The first is the search for technological solutions to vexing security problems. Israel, in the run-up to this crisis, placed its faith in high-tech defenses — such as the Iron Dome anti-missile system and a state-of-the-art security barrier — meant to keep Hamas contained. It relied on ubiquitous surveillance capabilities — radar coverage, sensors, electronic eavesdropping — to reveal the enemy's intent.
But signals intelligence couldn't pierce the fog of deception Hamas created by pretending to be pursuing détente with the Jewish state. Nor could it correct the damage created by political distraction and flawed assumptions: namely, the belief that Hamas was simply incapable of such a complex, impressive attack.

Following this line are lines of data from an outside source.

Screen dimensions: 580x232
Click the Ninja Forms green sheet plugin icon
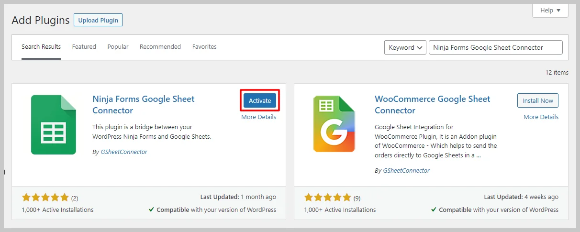(x=54, y=124)
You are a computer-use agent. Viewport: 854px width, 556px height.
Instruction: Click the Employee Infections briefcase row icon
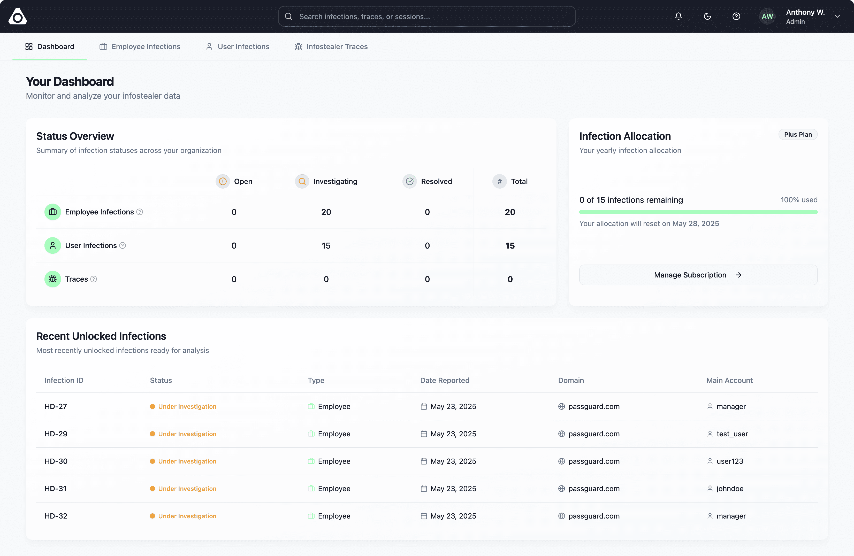[x=53, y=212]
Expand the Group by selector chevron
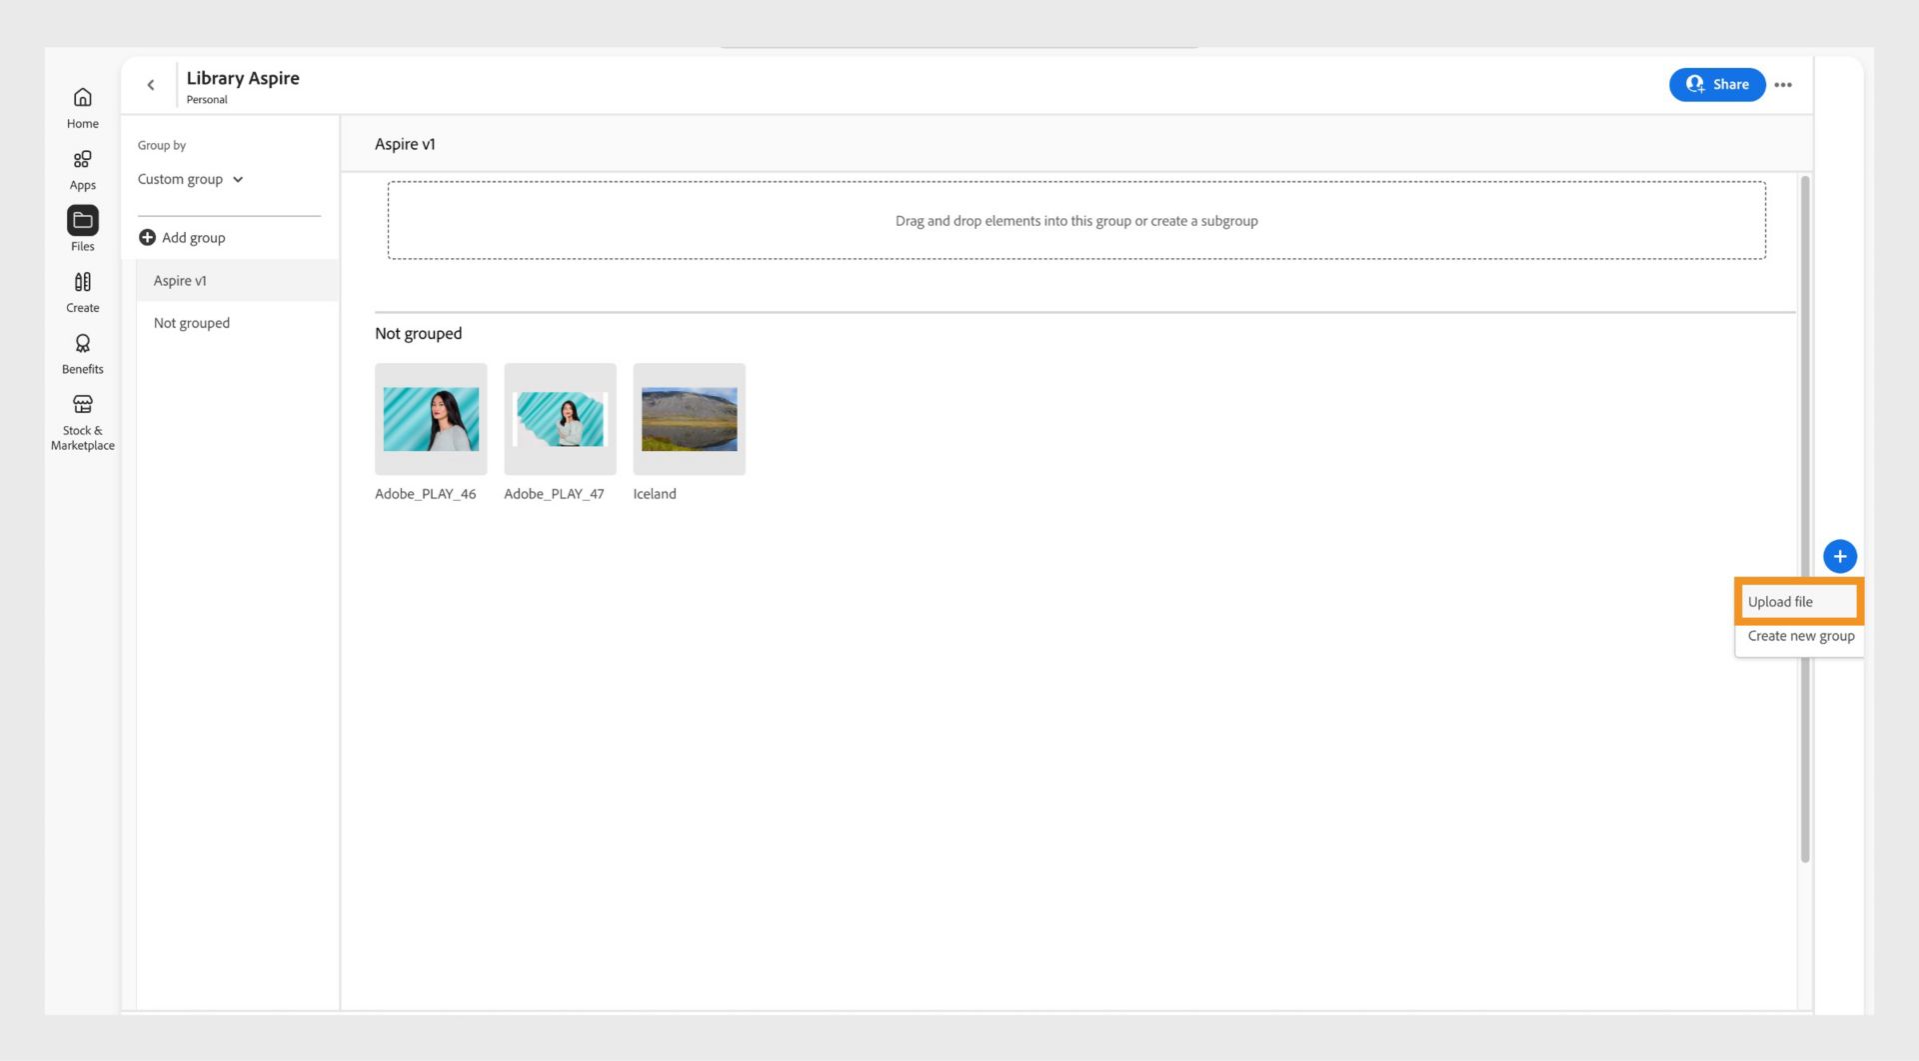The height and width of the screenshot is (1061, 1919). pyautogui.click(x=238, y=180)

The Middle East's most sophisticated military was humiliated by a decidedly low-tech assault, in which terrorists used tunnels, paragliders and bulldozers to breach the border in force.
Israel also suffered from a second fallacy: the conviction that our enemy thinks like we do.
"Mirror-imaging" plagues all countries, indeed all humans: We find it hard to imagine that someone else's definition of rationality may be different from our own. The Israeli version of this error centered on the idea that Hamas had become too hooked on the economic benefits of relative quiet in its relations with Israel — that it was too focused on securing leadership of the Palestinian movement by improving the lot of the people under its control — to risk everything in a major escalation.
That calculation of costs and benefits might have appealed to a democratic movement, or to an organization that was mostly interested in governing. But Hamas, alas, proved to be the same organization as ever. It has a penchant for the nastiest forms of brutality. It has a deep-seated hatred for, and a self-declared desire to eradicate, Israel. And it was willing to pursue that agenda at an appalling cost in Israeli and Palestinian lives.